Xenophon Zolotas


Xenophon Euthymiou Zolotas was a Greek economist who served as an interim non-party Prime Minister of Greece.

Life and career

Zolotas was born in Athens on 26 April 1904 to a family of goldsmiths with roots in Russia. He graduated from Rizarios Ecclesiastical School. Zolotas studied law at the University of Athens, and later studied at the Leipzig University and the University of Paris. In 1928, he became a professor of economics at the University of Athens and at Aristotle University of Thessaloniki.
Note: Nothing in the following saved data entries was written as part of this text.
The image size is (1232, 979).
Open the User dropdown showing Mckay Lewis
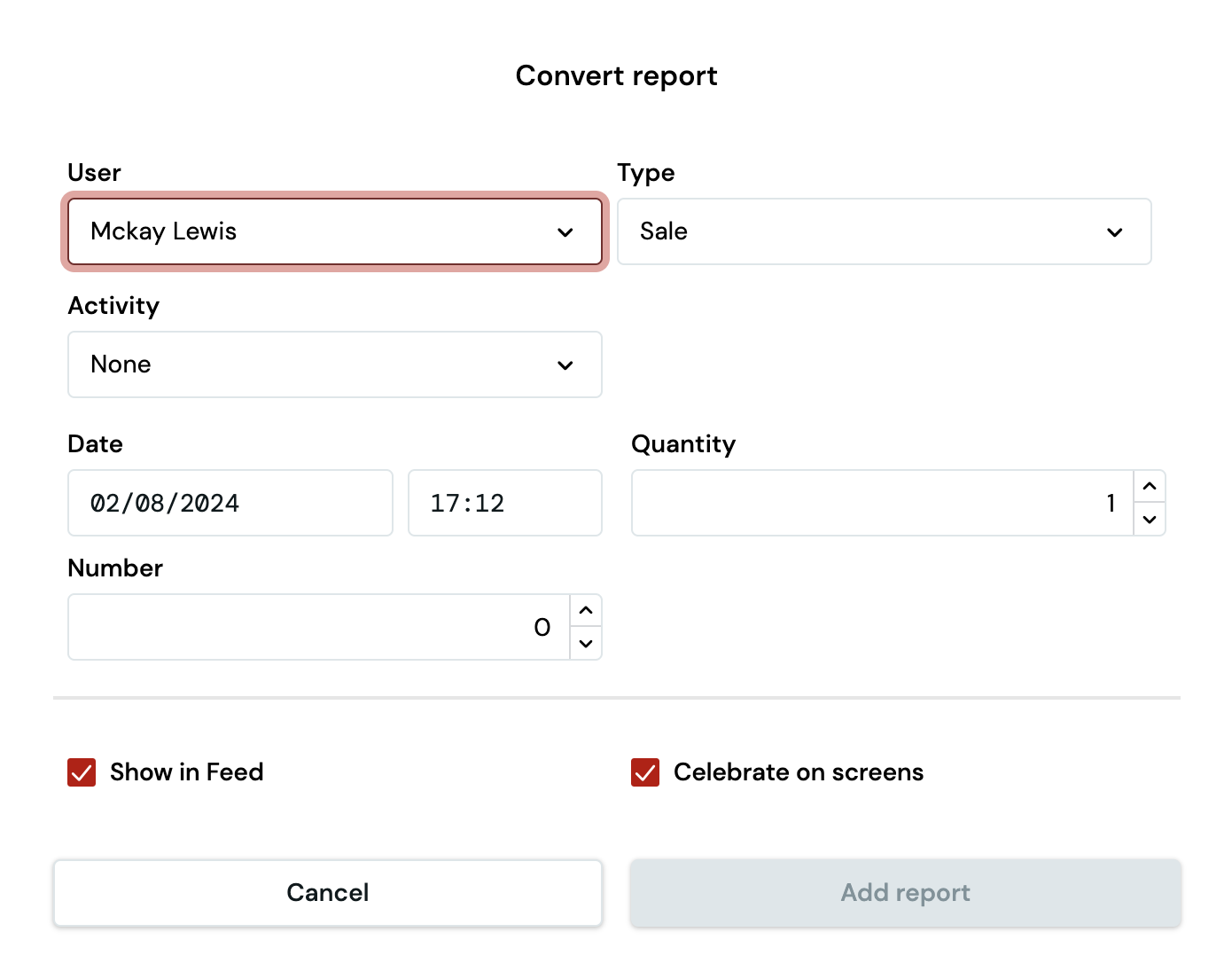tap(319, 231)
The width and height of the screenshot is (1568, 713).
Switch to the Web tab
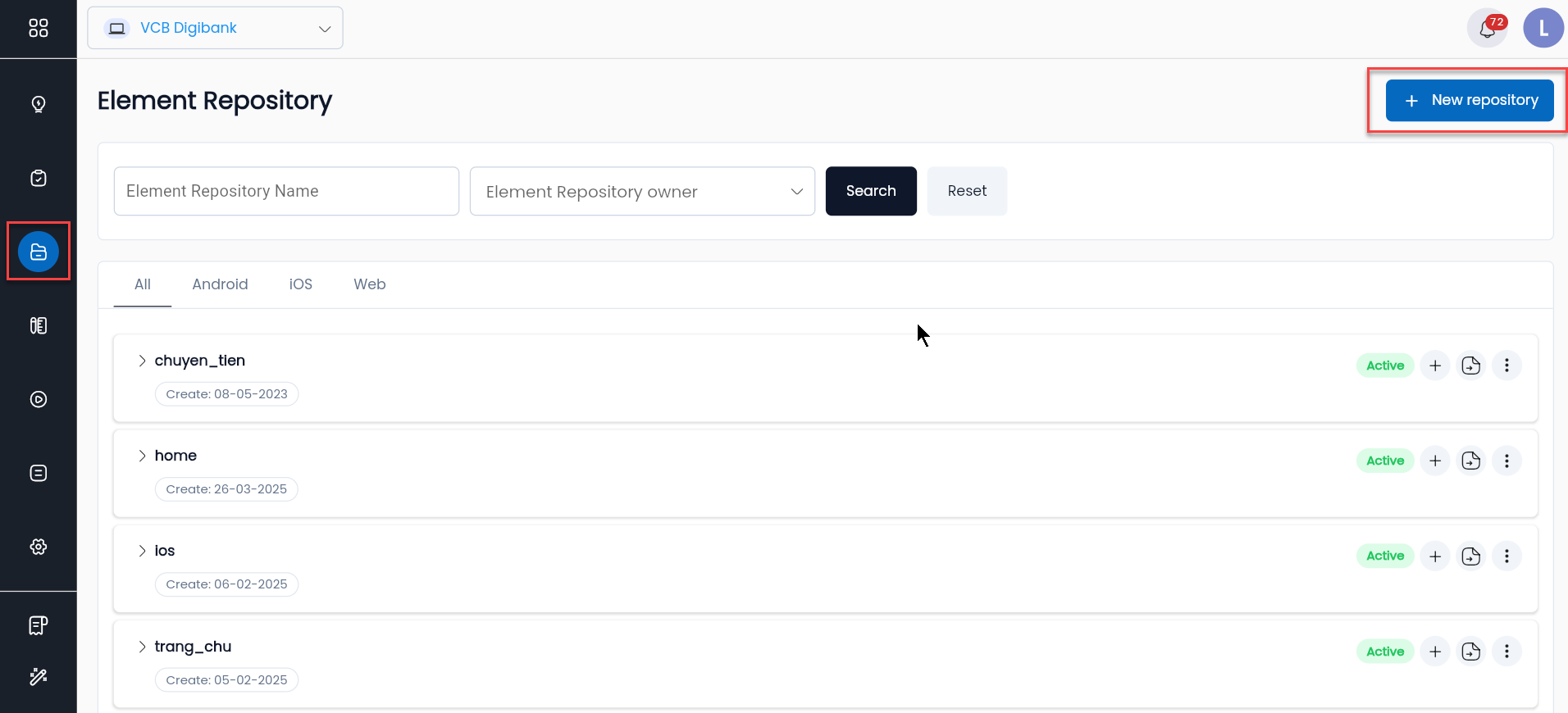(370, 284)
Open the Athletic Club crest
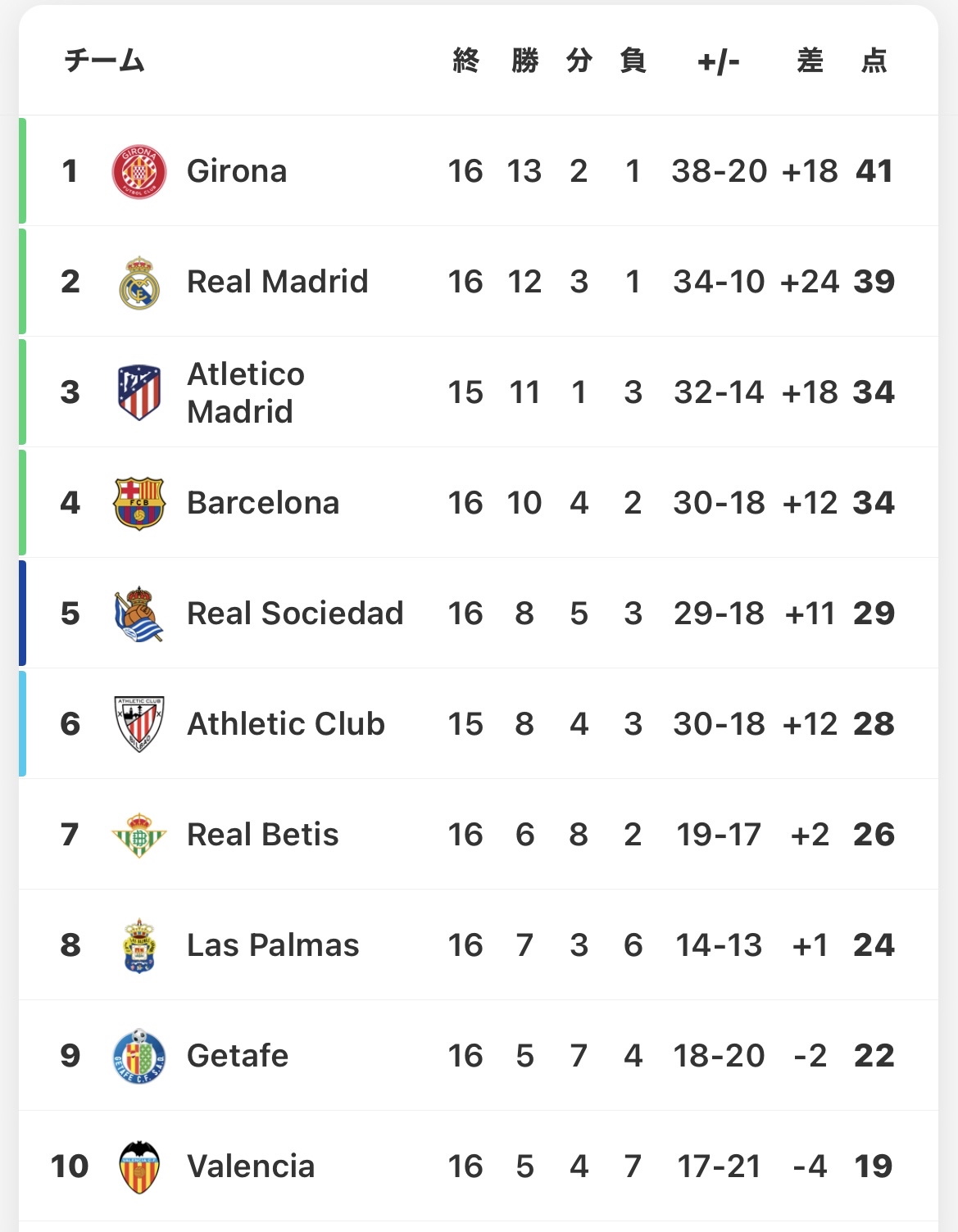The height and width of the screenshot is (1232, 958). 139,724
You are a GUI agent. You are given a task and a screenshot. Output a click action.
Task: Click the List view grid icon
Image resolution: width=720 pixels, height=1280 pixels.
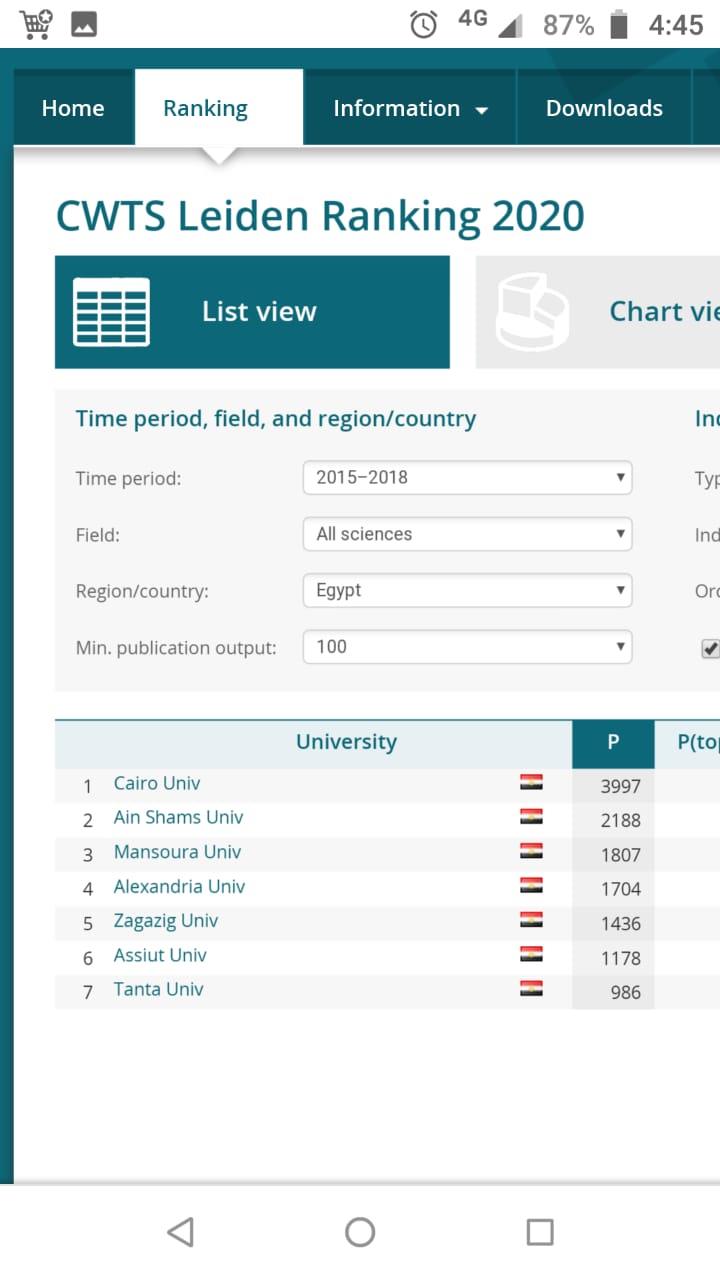click(110, 311)
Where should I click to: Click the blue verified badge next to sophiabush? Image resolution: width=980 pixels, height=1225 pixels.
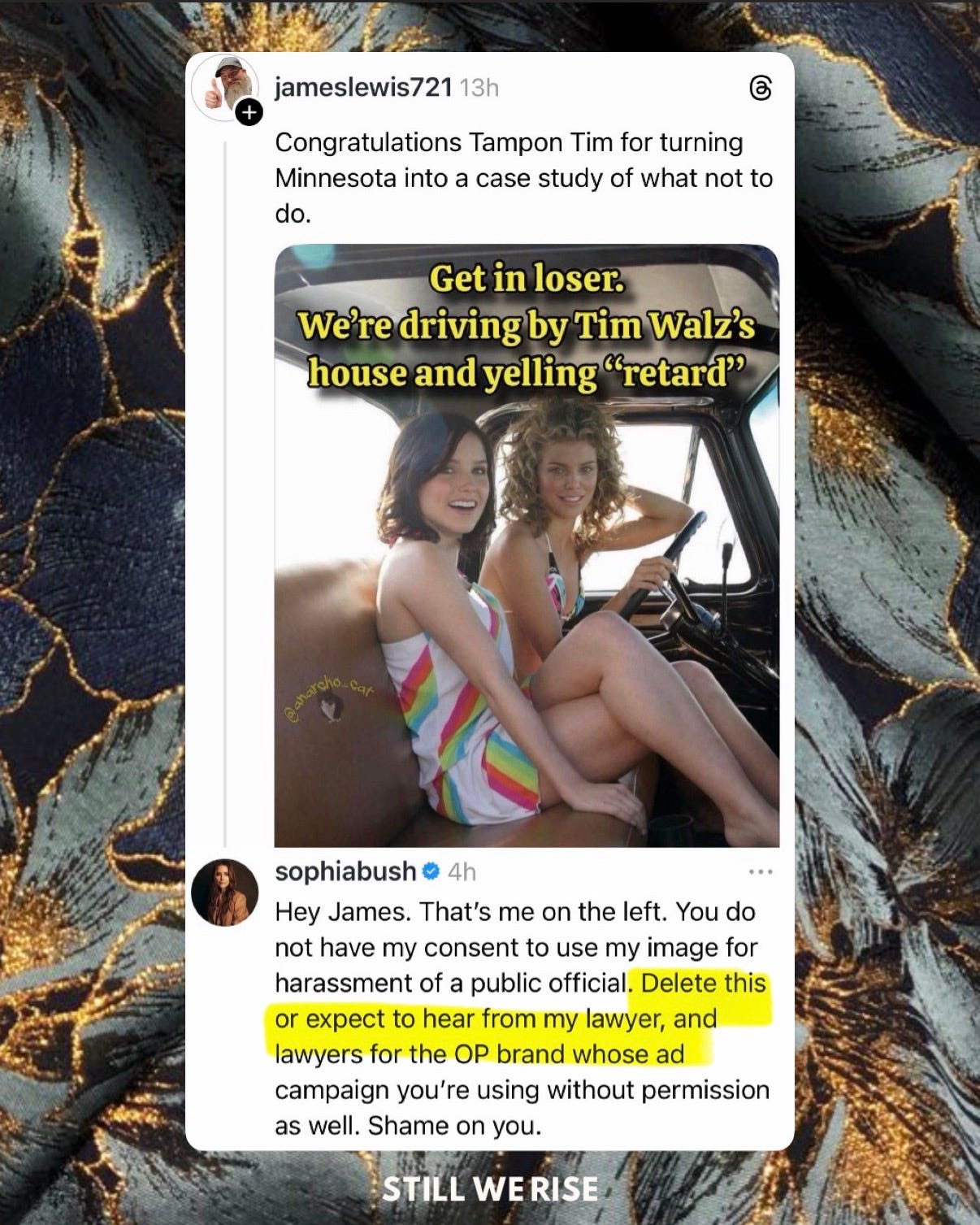coord(432,872)
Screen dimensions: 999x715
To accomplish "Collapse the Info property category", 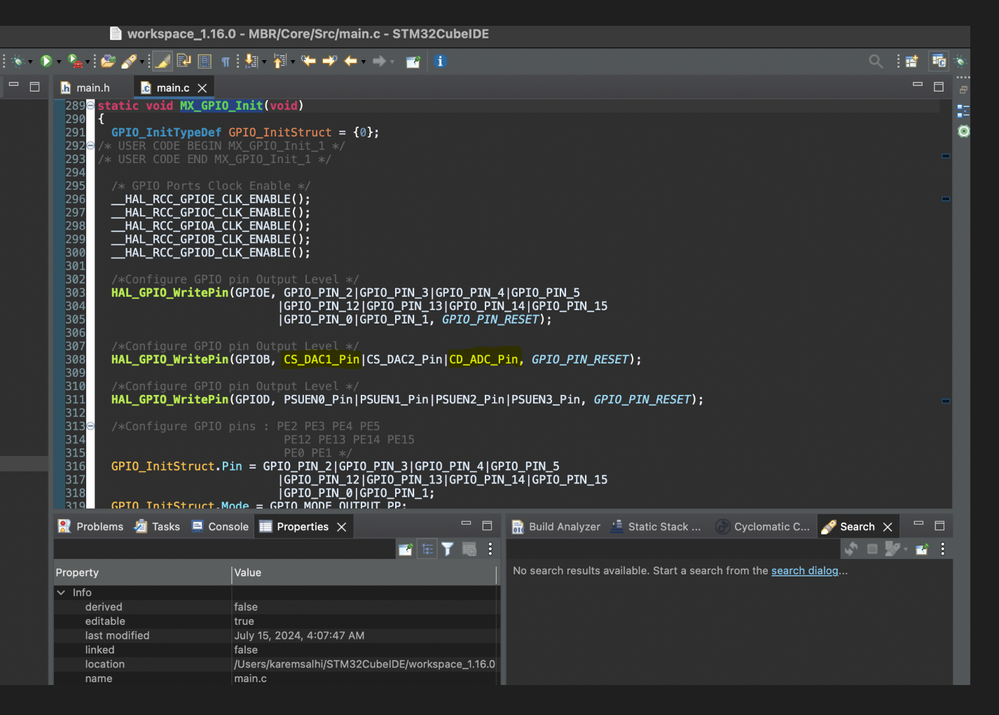I will [62, 593].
He held these posts until 1968, when he resigned in protest of the military regime which had come to power in 1967.
Zolotas was director of the Bank of Greece from 1944–1945, 1955–1967, and 1974–1981. He was also a member of the Board of Directors of UNRRA in 1946, and held senior posts in the International Monetary Fund and other international organisations from 1946 to 1981. Zolotas published many works on Greek and international economic topics. He was a Keynesian, and was active in socialist circles with his close friend, Professor Angelos Angelopoulos.
In association with his work in international economics, he gave two speeches at the International Bank for Reconstruction and Development, which, in his words, " with the exception of articles and prepositions only Greek words", to demonstrate the contribution of Greek to the English vocabulary.
When the elections of November 1989 failed to give a majority to either the PASOK party of Andreas Papandreou or the New Democracy party of Constantine Mitsotakis, Zolotas, then aged 85, agreed to become Prime Minister at head of a non-party administration until fresh elections could be held. He stepped down after the election of April 1990 which gave Mitsotakis a narrow majority.
He was a workaholic and an avid winter swimmer, making a point of swimming every morning throughout the year even into his nineties.
His book Economic Growth and Declining Social Welfare advances the idea that in modern economic growth, there is an increasing output of useless and even discomforting things, such as advertising. For that reason, he posits modern economic growth does not create conditions for further human happiness, a thesis in agreement with ideas by Richard Easterlin and Herman Daly.
Zolotas died on 10 June 2004 at the age of 100. He is buried in the First Cemetery of Athens.